Genotoxicity: Individually, budesonide and eformoterol were not genotoxic in a series of assays for gene mutations (except for a slight increase in reverse mutation frequency in Salmonella typhimurium at high concentrations of eformoterol), chromosomal damage and DNA repair. The combination of budesonide and eformoterol has not been tested in genotoxicity assays.
Visual disturbance: Visual disturbance may be reported with systemic and topical corticosteroid use. If a patient presents with symptoms such as blurred vision or other visual disturbances, the patient should be considered for referral to an opthalmologist for evaluation of possible causes which may include cataract, glaucoma or rare diseases such as central serious chrorioretinopathy (CSCR) which have been reported after use of systemic and topical corticosteroids.
COPD population: Clinical studies and meta-analyses indicate that treatment of COPD with inhaled corticosteroids may lead to an increased risk of pneumonia.

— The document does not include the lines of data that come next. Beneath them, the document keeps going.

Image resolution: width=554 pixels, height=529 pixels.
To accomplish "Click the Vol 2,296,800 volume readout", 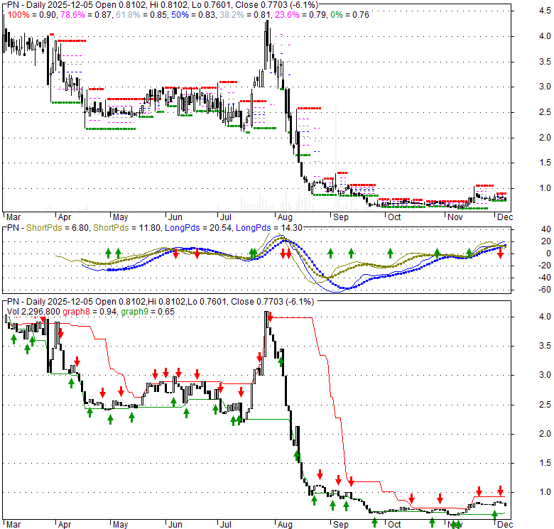I will point(36,312).
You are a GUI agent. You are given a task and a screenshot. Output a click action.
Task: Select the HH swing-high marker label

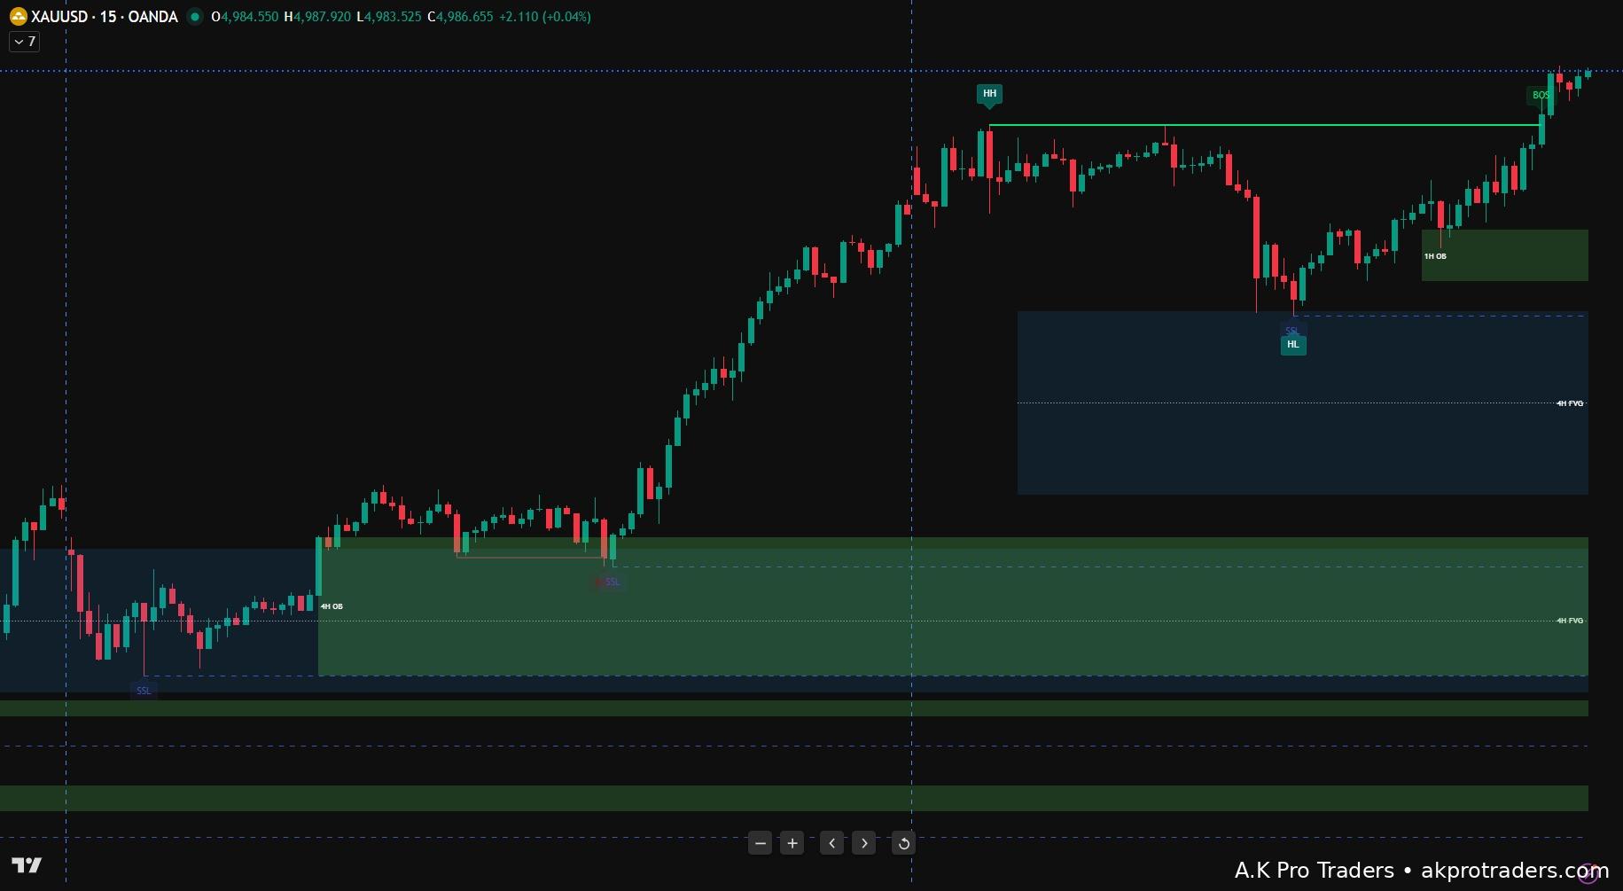point(990,93)
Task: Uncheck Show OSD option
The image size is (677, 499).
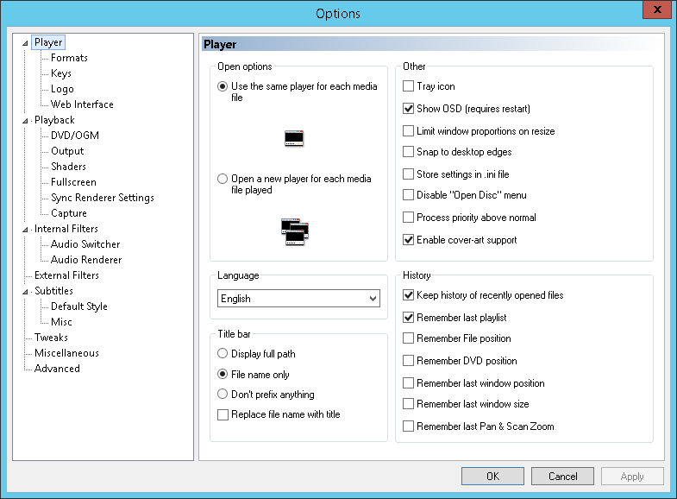Action: click(x=409, y=109)
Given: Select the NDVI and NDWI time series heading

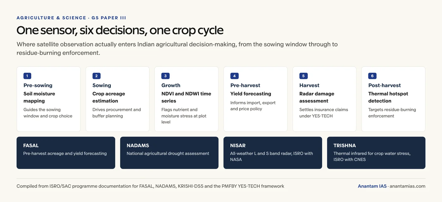Looking at the screenshot, I should pos(186,97).
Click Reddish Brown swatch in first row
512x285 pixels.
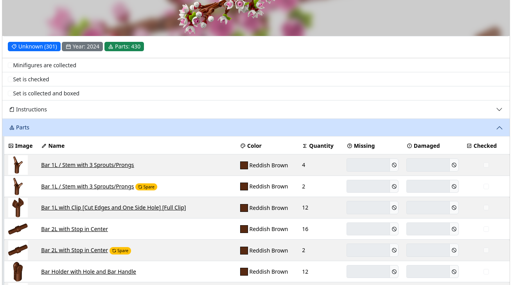244,165
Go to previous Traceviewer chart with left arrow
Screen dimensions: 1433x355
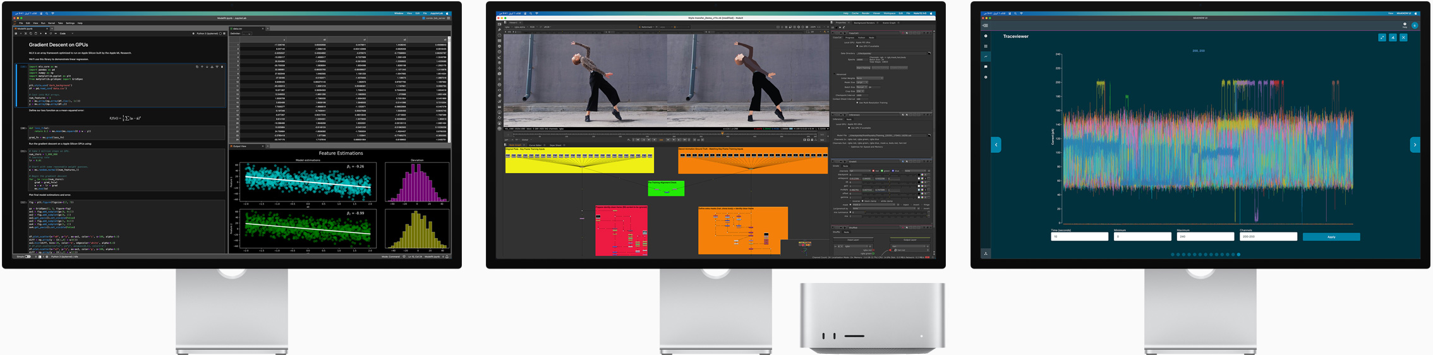click(x=996, y=145)
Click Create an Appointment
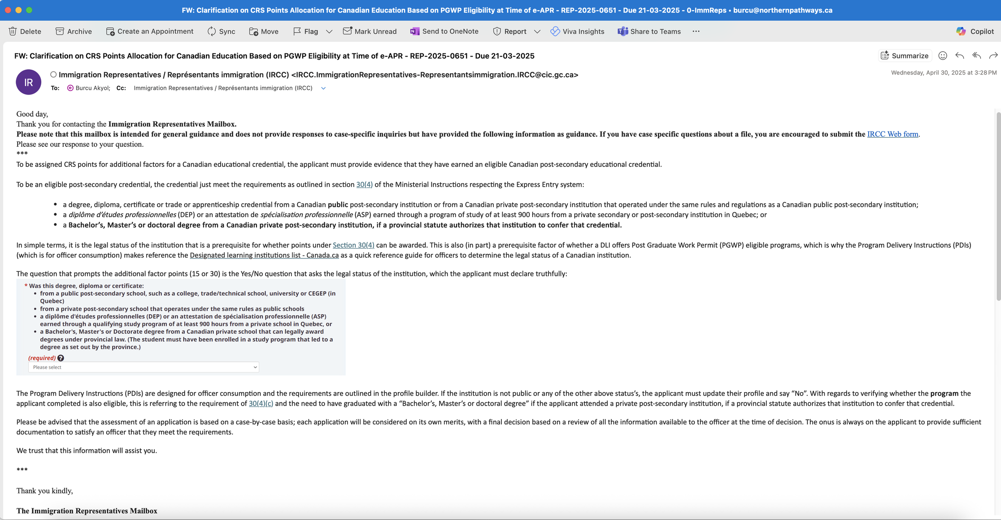Viewport: 1001px width, 520px height. click(150, 31)
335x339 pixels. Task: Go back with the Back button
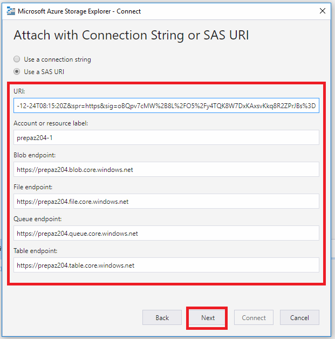pos(162,317)
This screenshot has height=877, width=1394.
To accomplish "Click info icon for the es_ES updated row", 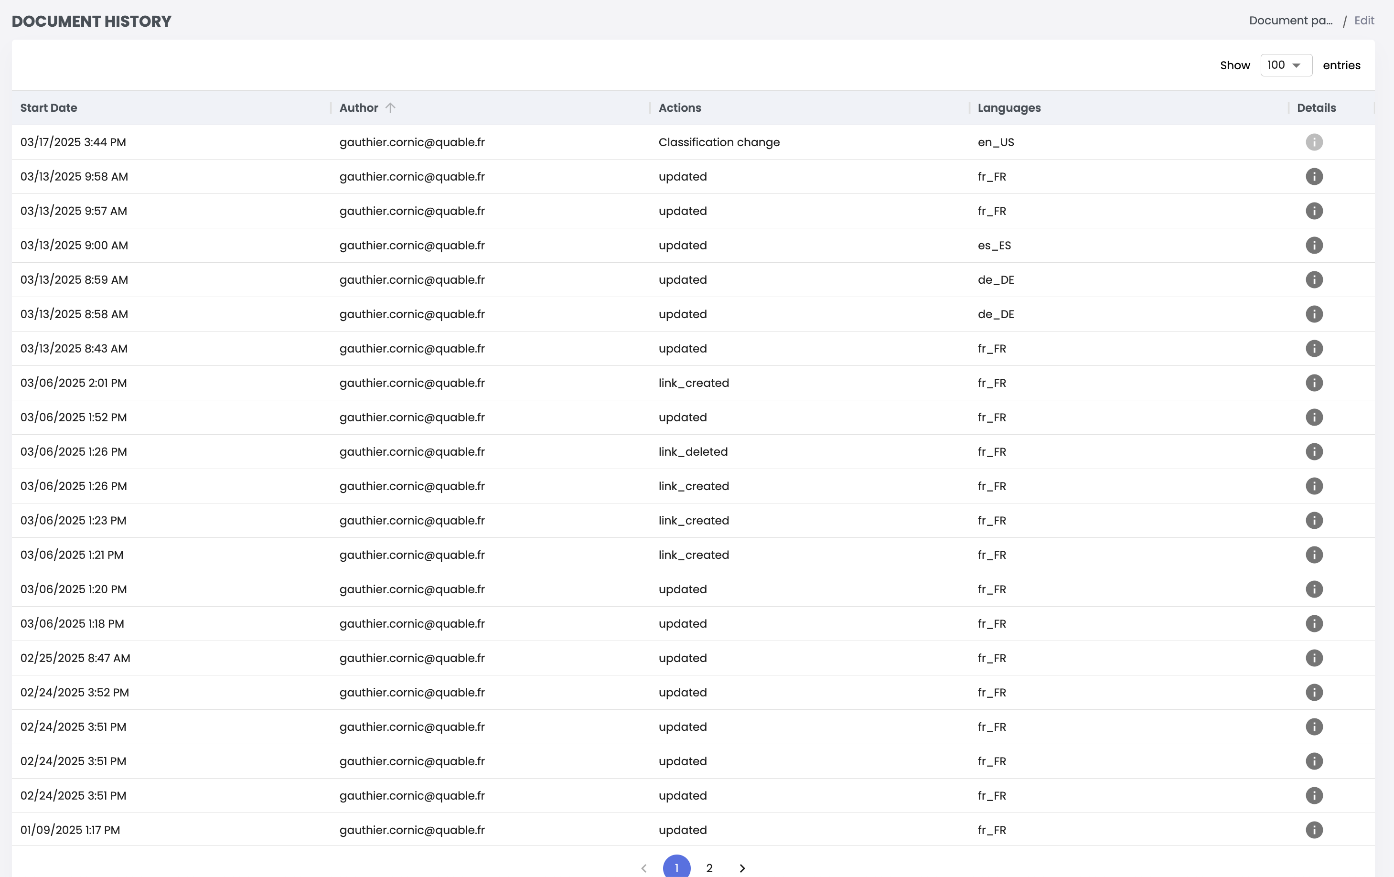I will point(1314,245).
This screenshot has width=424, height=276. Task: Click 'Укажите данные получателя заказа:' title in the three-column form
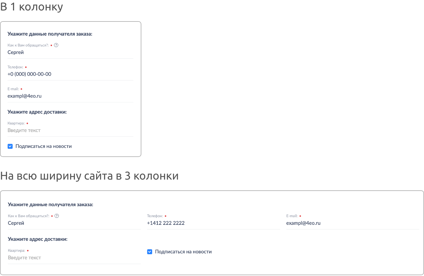click(51, 204)
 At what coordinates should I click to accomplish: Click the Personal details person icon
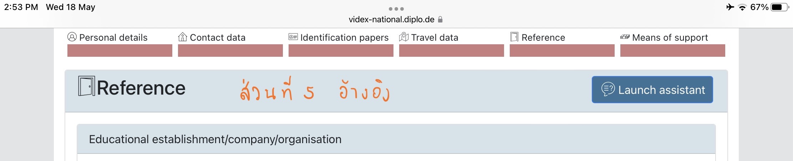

Physicians should remain vigilant for the possible development of pneumonia in patients with COPD as the clinical features of pneumonia and exacerbations frequently overlap (160/4.5 mcg/dose).
Effects on Ability to Drive and Use Machines: Driving or using machinery should be undertaken with caution until the effect of Symbicort Rapihaler on the individual is established. Symbicort Rapihaler does not generally affect the ability to drive or use machinery.